No Bico do Corvo

Pés no chão

Passados alguns dias depois da eleição, praticamente uma semana, pode ser, seja eficiente pensar o cenário de uma maneira mais prática. Vamos esfriar a cabeça e tentar entender o que acontece, longe de rusgas, lados, enfim, como cidadãos brasileiros ordeiros e pacíficos, com os olhos no futuro. Necessitaremos lembrar um pouco o passado para arrefecer os sentidos.

Os protestos

Embora muitas pessoas não concordem, em especial as mais aproximadas pelo governo eleito, as manifestações e demonstrações de repúdio ao resultado das eleições são legítimas.

O que não está certo

O ilegítimo foi fechar as estradas e obstruir o direito de ir e vir. Acontece que perder causa isso, o descontentamento, inconformismo, revolta, sobretudo quando calçaram uma estrada de factoides ao longo do processo, antecipando teorias de fraudes, desconfiança nas urnas e a literal avacalhação de todos os meandros do sistema, como o país fosse uma pirâmide invertida, com a base frágil, pronta para causar um monstruoso desmoronamento. Isso foi o tempo todo espalhado pelas redes sociais e também pelos políticos. Aliás, a discussão beirou ao vergonhoso e não podem negar.

A composição

A fórmula do descontentamento parece ser complexa, mas não é. Ela tem a base no antipetismo, na soma de escândalos e processos que foram se acumulando desde a revelação do “Mensalão”. No poder depois de 16 anos, o PT e seus aliados foram caçados, esmiuçados, depenados e por fim desmontados, e é assim o conceito que há entre situação e oposição, onde duas forças reagentes e contínuas, em algum momento, ocasionarão um desfecho.

O desmonte

O resultado final foi a queda de Dilma, a prisão de Lula, de ex-ministros, e o desvendar de uma série de abusos e corrupção. Boa parte disso ainda está na Justiça e são fatos muito recentes, logo, essas mesmas pessoas voltarem à vida pública, causaria inevitavelmente um rebuliço. Ainda depois da eleição de um algoz, o Jair Bolsonaro. Mas não vamos aqui entrar no mérito da Justiça e como ela é feita, sobretudo num país onde as reformas são adiadas a todo momento. Vale o que diz a Constituição. 

A explosão

Um resultado tão espremido, estreito, envolvendo exatos 124.252.796 votos divididos entre vencedor, perdedor, brancos e nulos, causou a bagunça no coreto; no meio disso, a diferença é ínfima, de apenas 1,8%. Vamos combinar, o inconformismo de uma massa de 49,1% é difícil de dominar.

E isso como se divide?

**Instruções de trabalho:**
A - Repita a parte do texto sobre a eleição que começa em "O resultado final" e termina em "diz a Constituição.".
B - Quantos votos, no total, o texto sobre a eleição diz que estiveram envolvidos no resultado?

**Material:**
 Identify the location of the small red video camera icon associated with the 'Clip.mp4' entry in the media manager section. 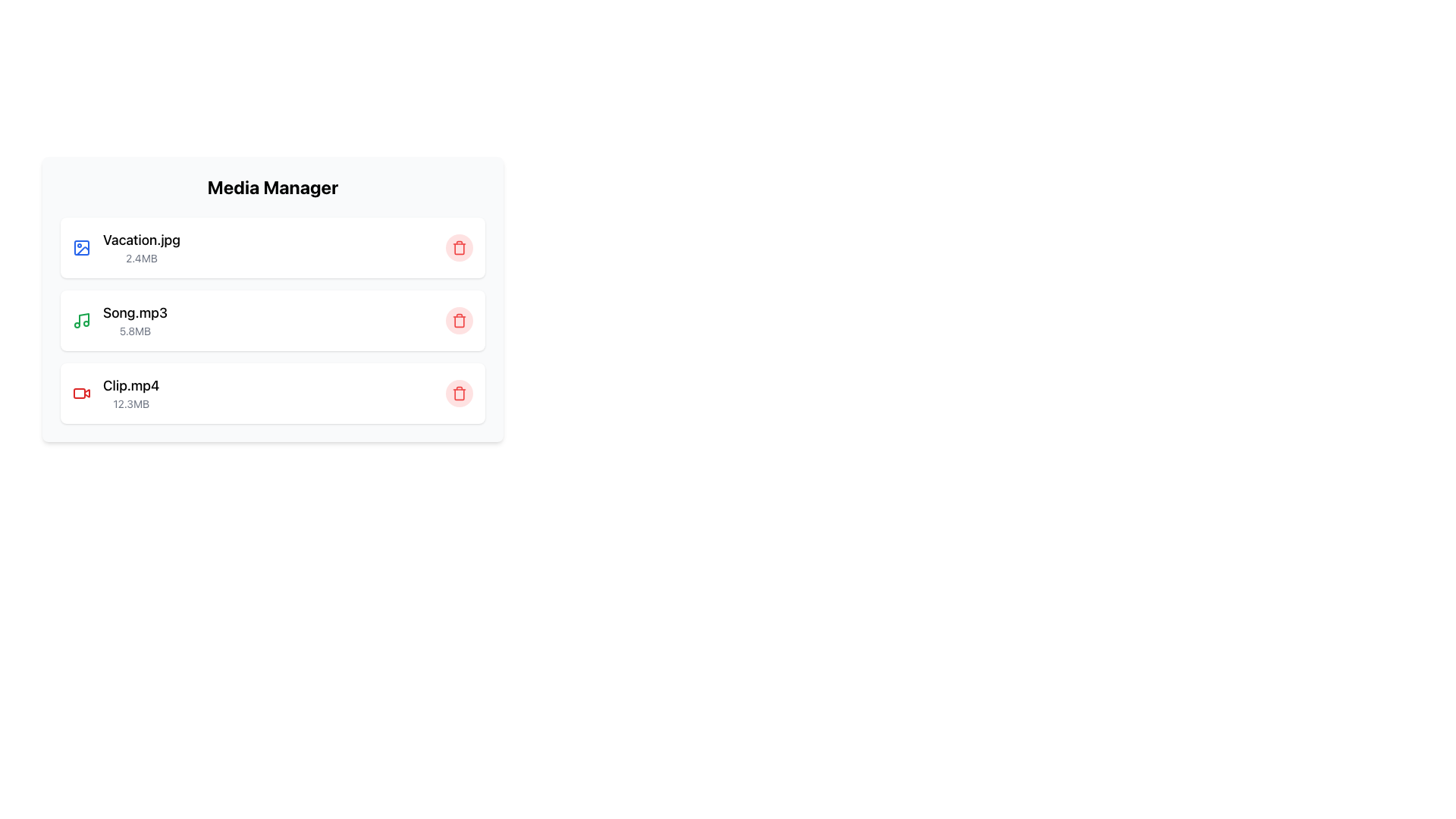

**Respostas:**
A -
O resultado final foi a queda de Dilma, a prisão de Lula, de ex-ministros, e o desvendar de uma série de abusos e corrupção. Boa parte disso ainda está na Justiça e são fatos muito recentes, logo, essas mesmas pessoas voltarem à vida pública, causaria inevitavelmente um rebuliço. Ainda depois da eleição de um algoz, o Jair Bolsonaro. Mas não vamos aqui entrar no mérito da Justiça e como ela é feita, sobretudo num país onde as reformas são adiadas a todo momento. Vale o que diz a Constituição.

B - Exatos 124.252.796 votos, divididos entre vencedor, perdedor, brancos e nulos.